Excerpted text Start Marker
Sectarian attacks are now averaging at least five attacks every day despite efforts of nationalist groups to placate unionists with concessions over contentious anti-Catholic parades through interface areas.

The figures show that violence has actually increased by more than a third over last year.

Figures released by the PSNI show that since April there have been an average of 38 sectarian attacks across the north every week.

Of course, due to traditional police under-reporting of such incidents, the true number should be signifiantly higher,

Between April 1 and July 7 there were a total of 491 reports. This compares to 363 for the same period in 2005.

The figures come after a fresh outbreak of violence in north Belfast.

The homes of Catholic families in the Whitewell area were targeted by a gang of 30 to 40 masked men armed with hatchets, bricks, crossbows and golf balls. Windows and cars were the main targets of the loyalist mob.
Excerpted text End Marker
Stored data Start Marker
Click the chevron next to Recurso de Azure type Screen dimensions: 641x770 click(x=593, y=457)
Stored data End Marker
Stored data Start Marker
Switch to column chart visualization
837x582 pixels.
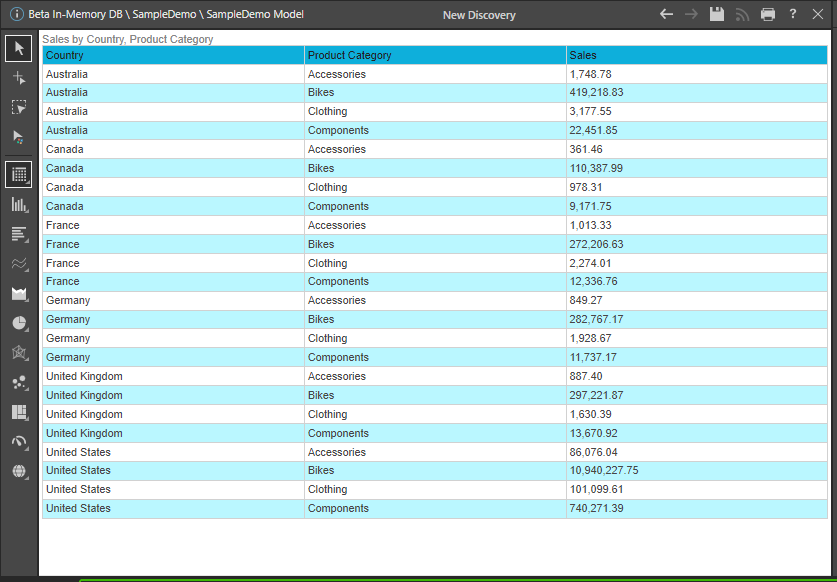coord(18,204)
Stored data End Marker
Stored data Start Marker
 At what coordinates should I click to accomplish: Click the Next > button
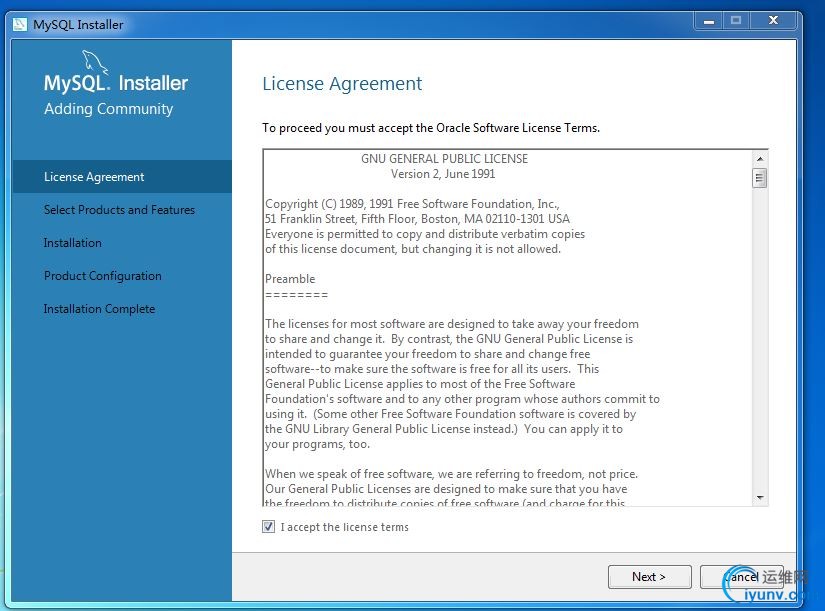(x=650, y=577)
Stored data End Marker
# Assignment 1
Answer from the article on sectarian attacks:
(a) How many sectarian attacks were reported between April 1 and July 7?
(b) What was the total for the same period in 2005?
(c) In which area of north Belfast were Catholic families' homes targeted?
# Assignment 2
Write the next part of the article on sectarian attacks, picking up after its last sentence.
The entries have nothing to do with what is asked here.

# Answer box 1
(a) 491
(b) 363
(c) Whitewell

# Answer box 2
Targeted in the incident was the home of a six-day-old child. The child’s great-grandmother was the victim of a separate sectarian attack on her own home in the north of the city earlier this summer.

Sinn Féin’s Gerry Kelly appealed for calm and urged unionist representatives to show leadership in their communities .

“I would appeal for calm in the Whitewell area at this point in time. This was a planned and orchestrated attack on vulnerable nationalist properties and vehicles.

“The residents in this area pose no threat to their neighbours, however are forced to endure attacks of this nature all year round.

“Sinn Féin has worked tirelessly across North Belfast, and in Whitewell in particular to ensure a peaceful summer, however we are not witnessing the same level of commitment by Unionist politicians. I am therefore calling for representatives of the DUP and UUP in the area to show some positive leadership in bringing this type of attack to an end.”

Meanwhile, a 29-year-old Catholic man beaten in an attack in Derry in the early hours of Sunday July 16 remains in a critical condition in Belfast’s Royal Victoria Hospital more than a week later.

Paul McCauley, a father-of-one, suffered serious head injuries after a gang assaulted him and two other men.

He had to be resuscitated twice in Altnagelvin Hospital.

One of the other men also had his jaw fractured, while the third was badly bruised.

The PSNI said the attack in the Waterside area was sectarian and they are treating it as attempted murder.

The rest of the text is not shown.